Claude Sautet ist mit dem Namen der berühmtesten Schauspieler des französischen Kinos von den 70er bis weit in die 90er Jahre verbunden: Michel Piccoli, Ives Montand, Gérard Depardieu, Jacques Dutronc, Daniel Auteuil, Emmanuelle Béart und natürlich Romy Schneider. Sie spielte in fünf seiner Filme mit. Erstmals in DIE DINGE MEINES LEBENS, einem psychologisch sensibel erzähltem Liebesdrama an der Seite von Piccoli, gleich darauf in der gleichen Personalkonstellation in DAS MÄDCHEN UND DER KOMMISSAR (1971). Darin prallen eine Prostituierte und ein vom Ehrgeiz zerfressener Ermittler aufeinander, der mit ihrer Hilfe eine Gaunergruppe aufliegen lassen will, und liefern sich einen dramatischen abgründigen Showdown – eine der vielleicht herausragendsten Darstellungen von Romy Schneider und einer der vielleicht besten Filme Sautets überhaupt. Es folgten in den nächsten Jahren CÉSAR UND ROSALIE (1972), VINCENT, François, PAUL UND DIE ANDEREN (1974), MADO (1976) und EINE EINFACHE GESCHICHTE: Eine Frau, gespielt von Romy Schneider, hat ein Kind aus einer früheren Verbindung abgetrieben, kehrt zu ihrem Ex-Mann zurück, der sich in einer neuen Beziehung befindet, und wird von ihm schwanger. Eine einfache Geschichte, die in Sautets brillanter Inszenierung zu einem Krisenpsychogramm von Menschen in der Mitte ihres Lebens wird. EINE EINFACHE GESCHICHTE erhielt dafür eine Oscar-Nominierung in der Kategorie bester fremdsprachiger Film.

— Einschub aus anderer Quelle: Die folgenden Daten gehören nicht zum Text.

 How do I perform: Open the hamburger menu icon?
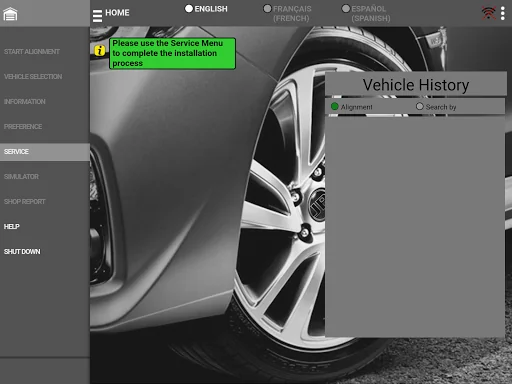coord(97,16)
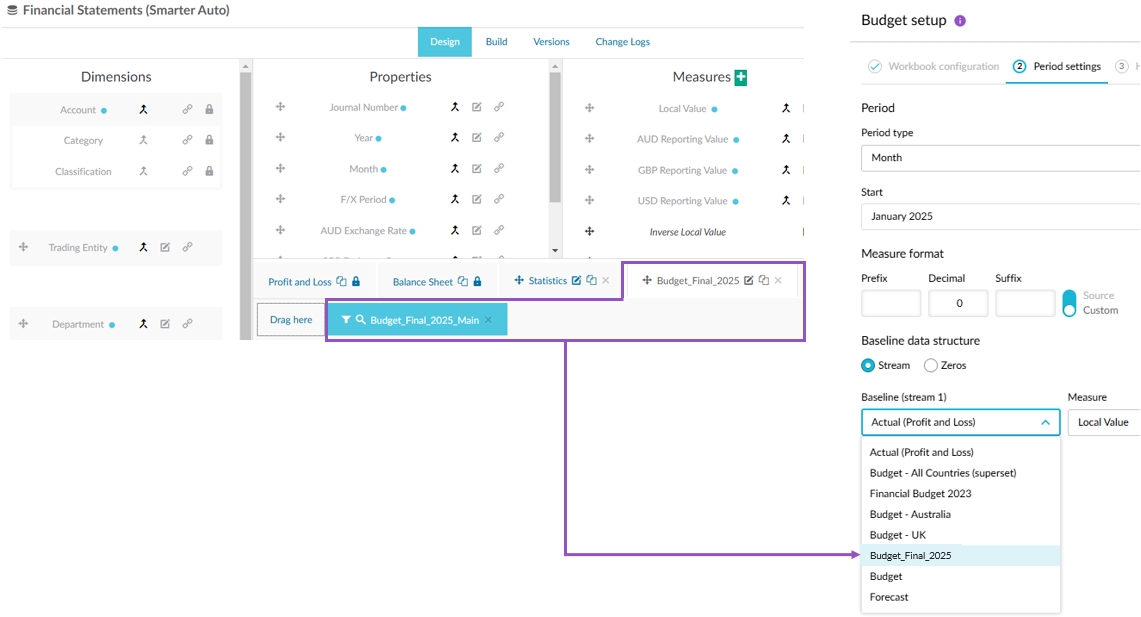Select the Zeros baseline radio button
1141x617 pixels.
[x=931, y=366]
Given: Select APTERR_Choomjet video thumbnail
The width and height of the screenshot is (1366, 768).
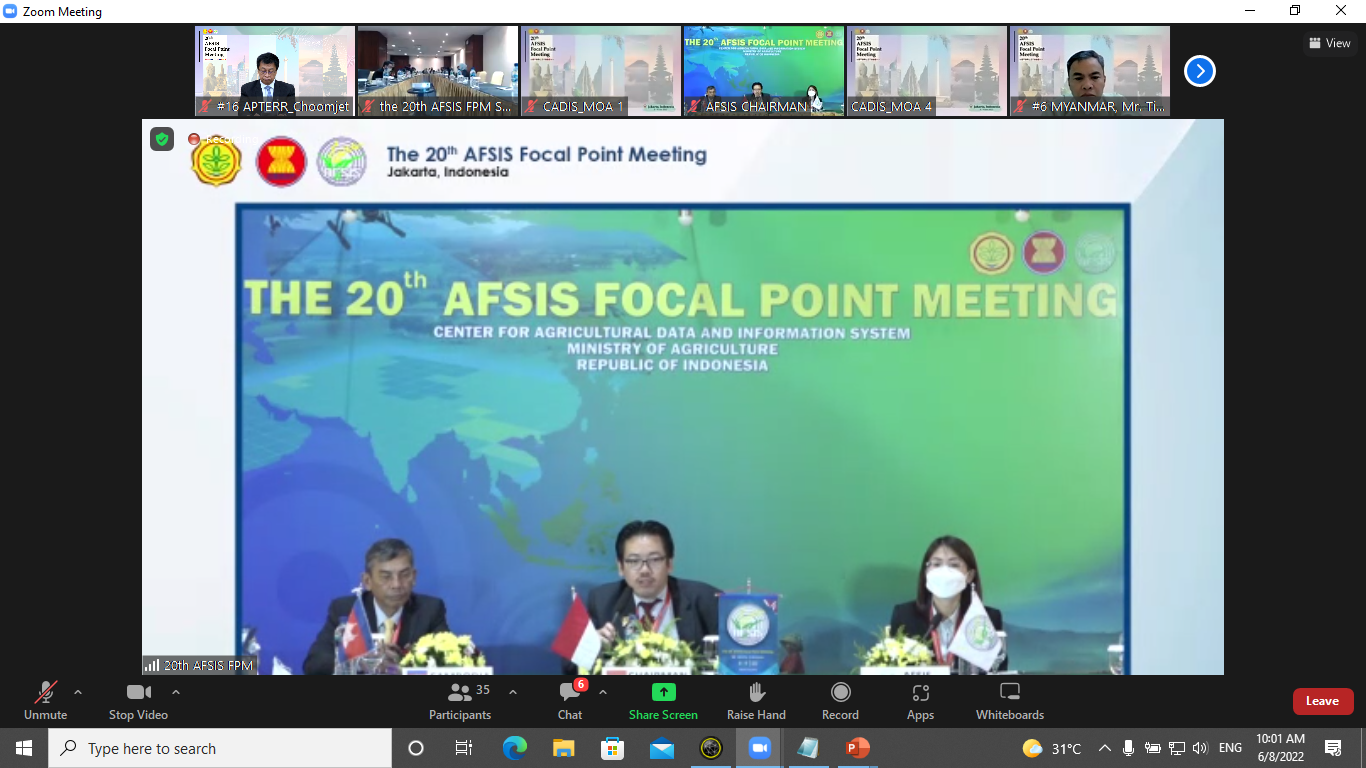Looking at the screenshot, I should click(x=275, y=70).
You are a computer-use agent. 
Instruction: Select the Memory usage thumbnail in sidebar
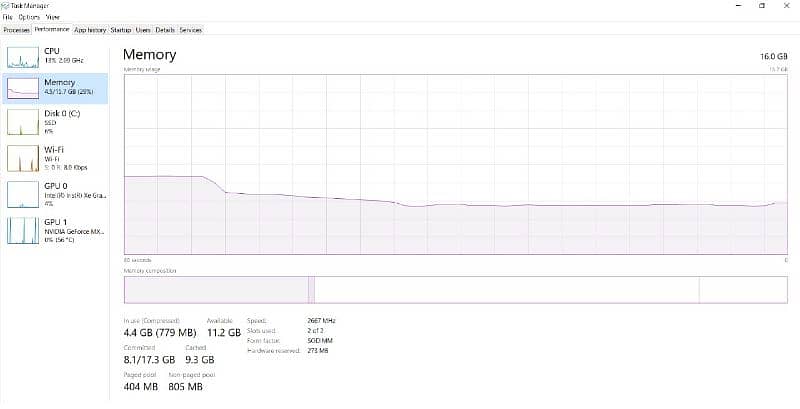22,88
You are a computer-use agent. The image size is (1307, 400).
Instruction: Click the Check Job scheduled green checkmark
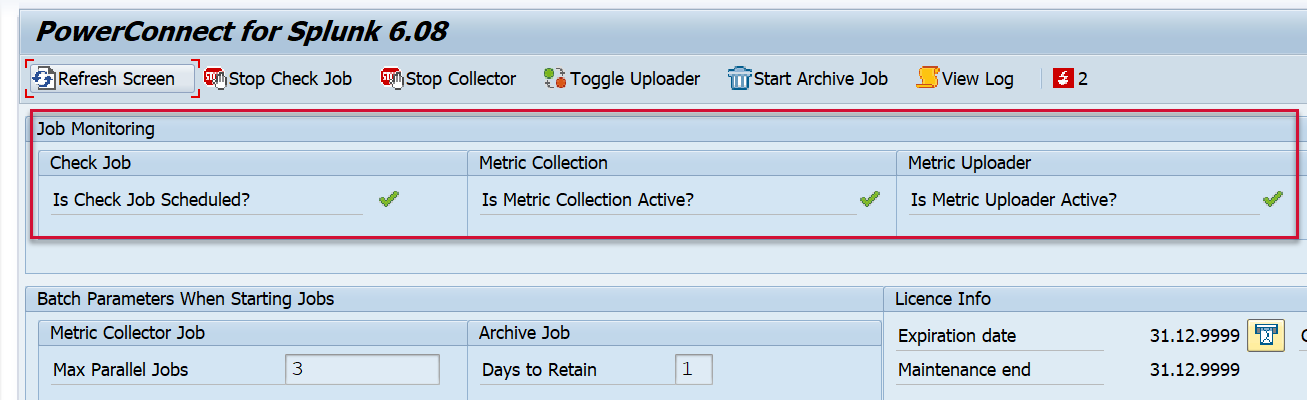[x=389, y=200]
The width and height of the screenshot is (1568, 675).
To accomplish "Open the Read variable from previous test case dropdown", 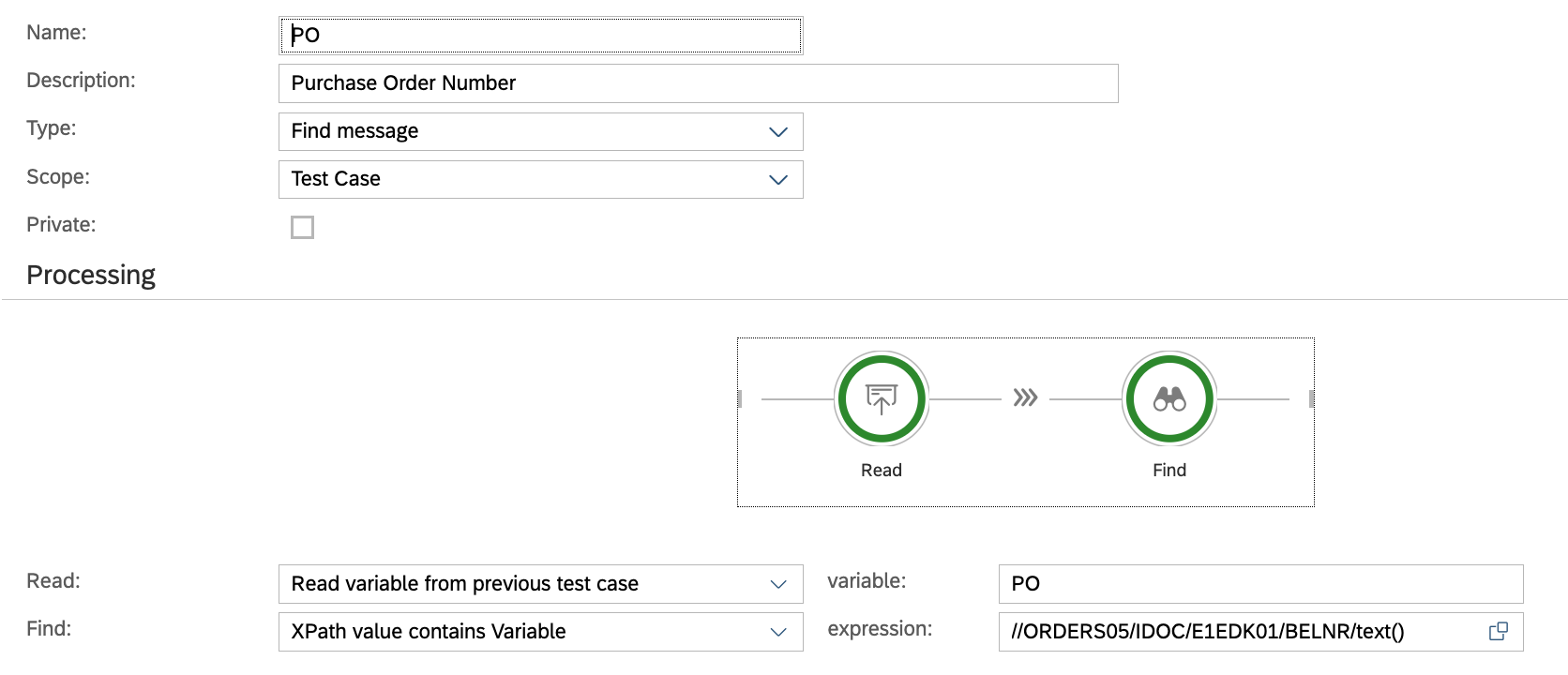I will click(540, 584).
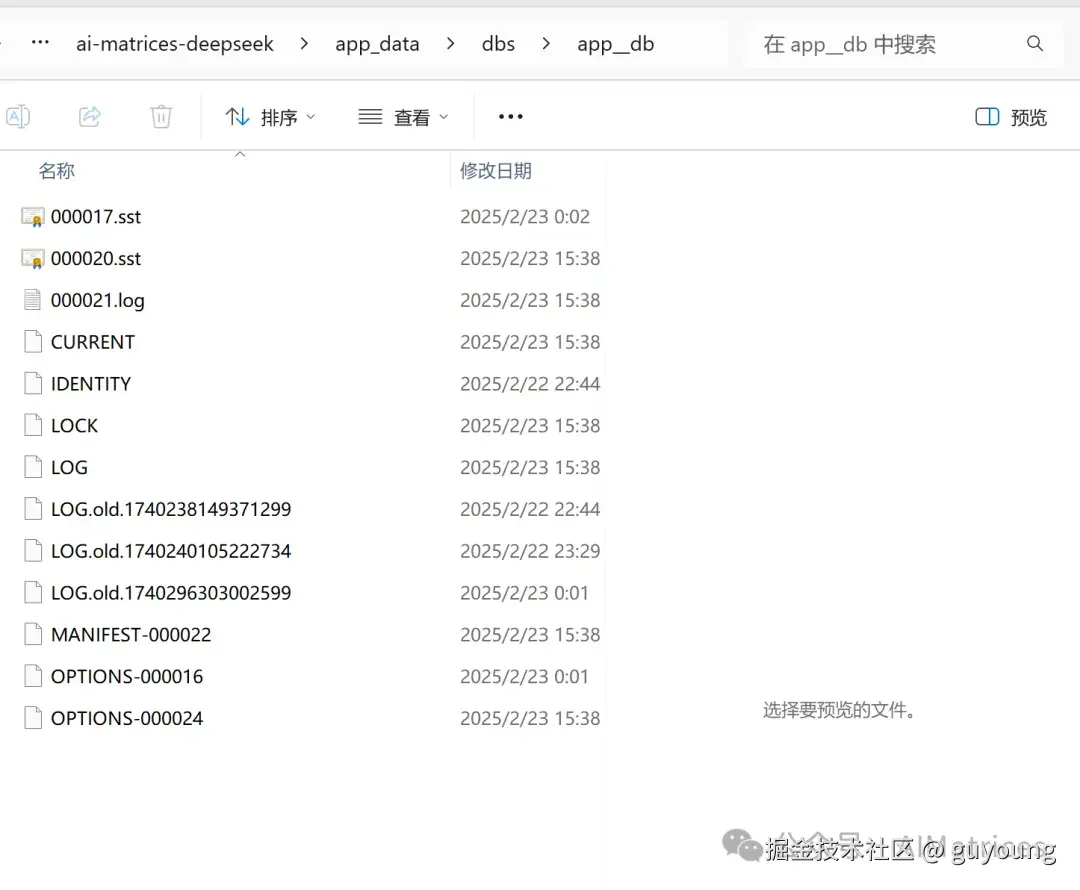The image size is (1080, 890).
Task: Click the share icon in the toolbar
Action: (90, 116)

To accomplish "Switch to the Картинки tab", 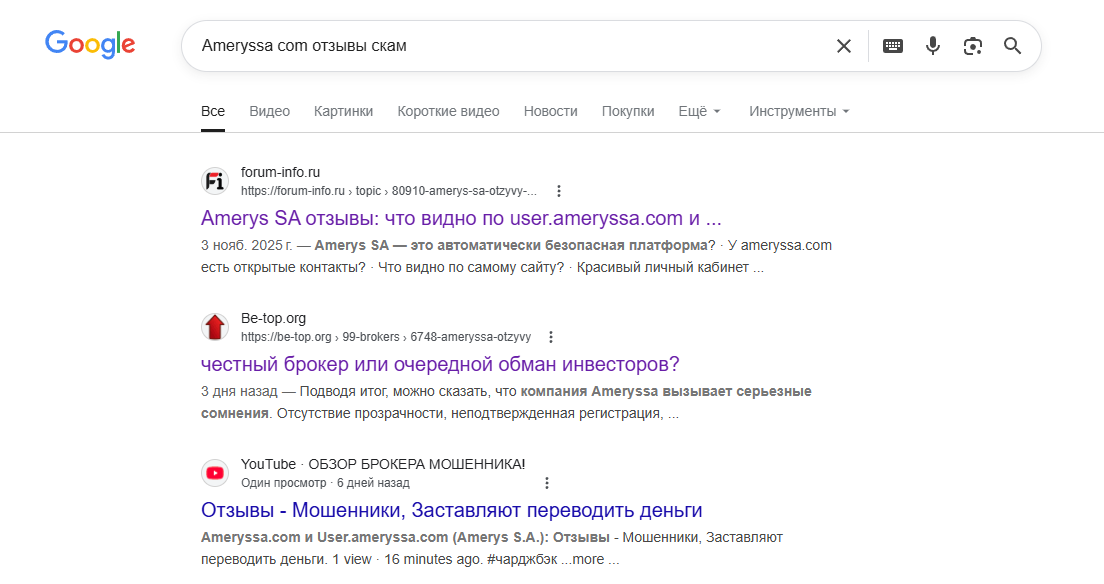I will point(343,111).

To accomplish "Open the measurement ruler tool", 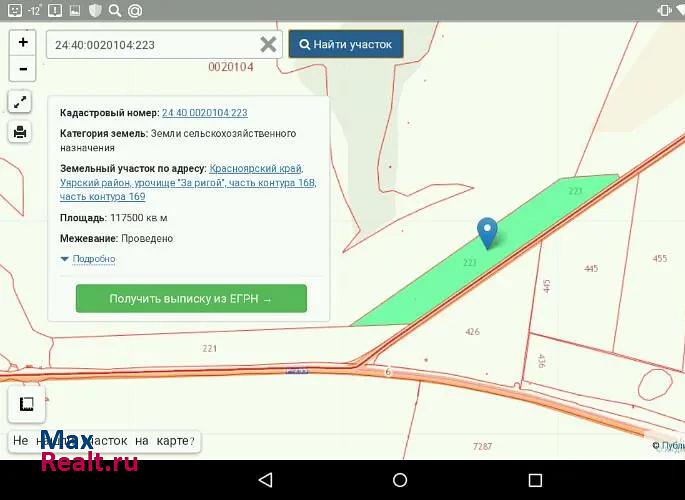I will click(x=27, y=404).
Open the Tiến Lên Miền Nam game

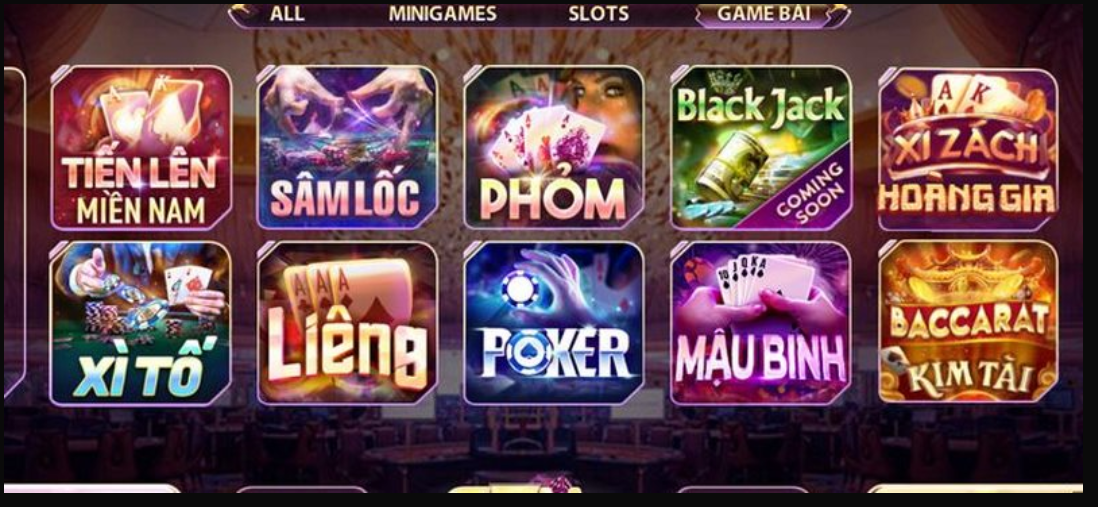(x=141, y=148)
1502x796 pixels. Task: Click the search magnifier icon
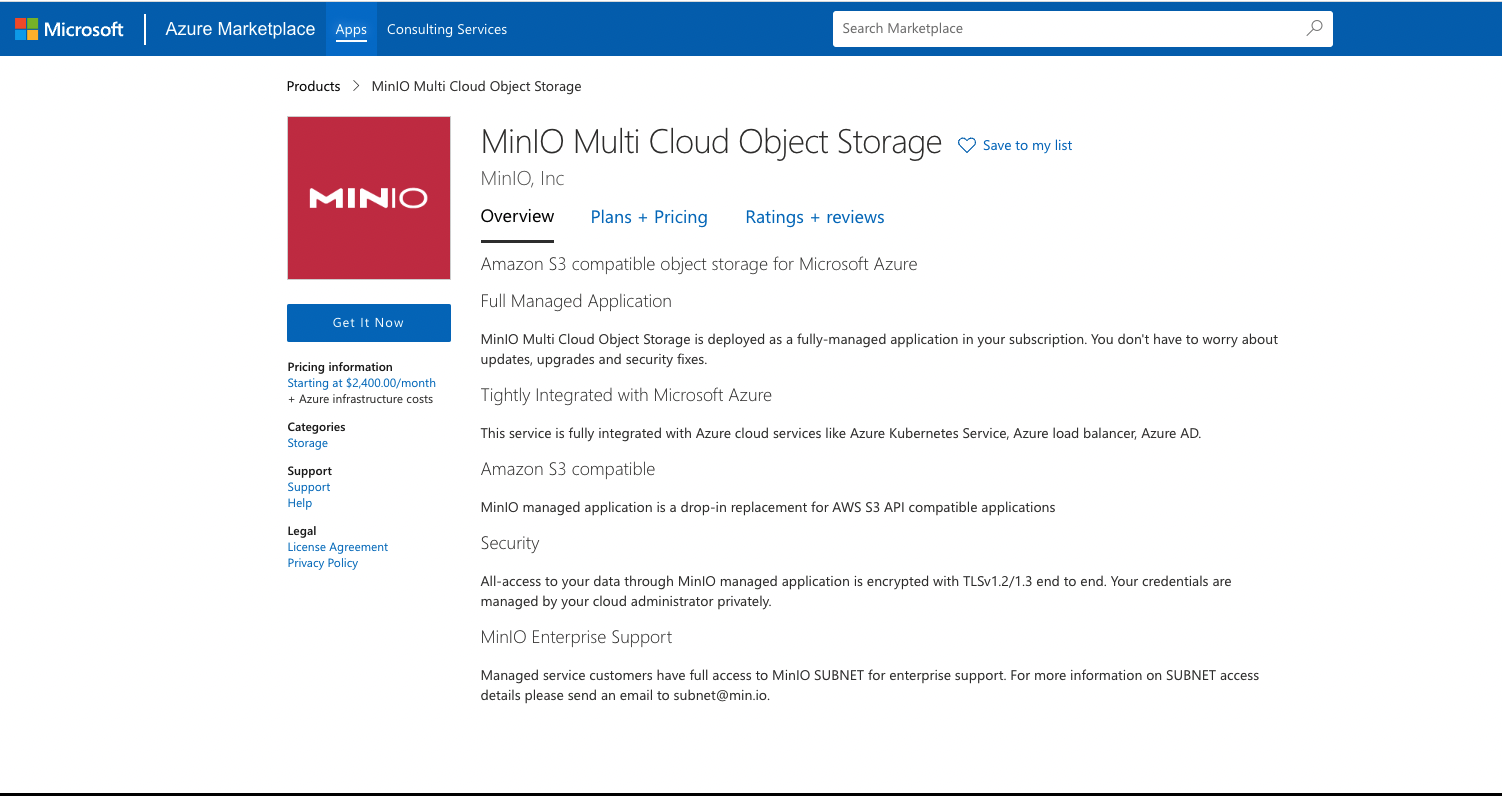(1314, 29)
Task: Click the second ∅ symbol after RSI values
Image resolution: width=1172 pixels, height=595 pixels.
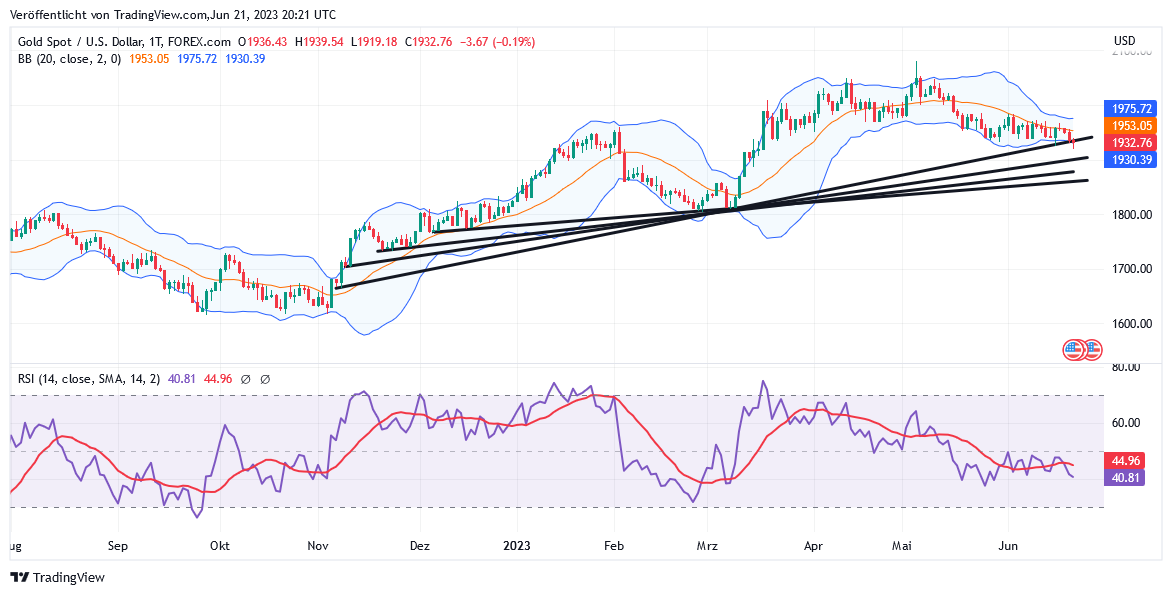Action: click(x=265, y=379)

Die 70er Jahre waren Sautets fruchtbarste Schaffensperiode. Nach dem Studium an der Filmhochschule in Paris drehte er zwei Kriminalfilme mit Lino Ventura – DER PANTHER WIRD GEHETZT (1960) und SCHIESS, SOLANGE DU KANNST (1965) –, die ohne durchschlagenden Erfolg blieben. Bis zu seinem Durchbruch mit DIE DINGE DES LEBENS schrieb er eigene Drehbücher oder überarbeitete als Scriptdoktor die anderer. Nachdem es in den 80ern ein wenig still um ihn geworden war, kehrte er mit EIN HERZ IM WINTER (1992), einem Kammerspiel um einen emotional erkalteten Geigenbauer mit Daniel Auteuil und Emmanuelle Béart, triumphal zurück. Der Film erhielt bei den Filmfestspielen in Venedig den silbernen Bären. Nicht weniger hochgeschätzt wurde auch seine letzte Regiearbeit: NELLY & MONSIEUR (1995). Wieder spielte Béart die Hauptrolle. Der Film handelt von der uneingestandenen Liebe zwischen einer jungen Frau und einem älteren Mann, einfühlsam und mit sparsamsten Mitteln erzählt. Sautet, der immer für ein Autorenkino frei von den Manierismen und akademischen Auswüchsen einer Nouvelle Vague etwa stand, hatte in seinem Spätwerk zu größtmöglicher Einfachheit gefunden.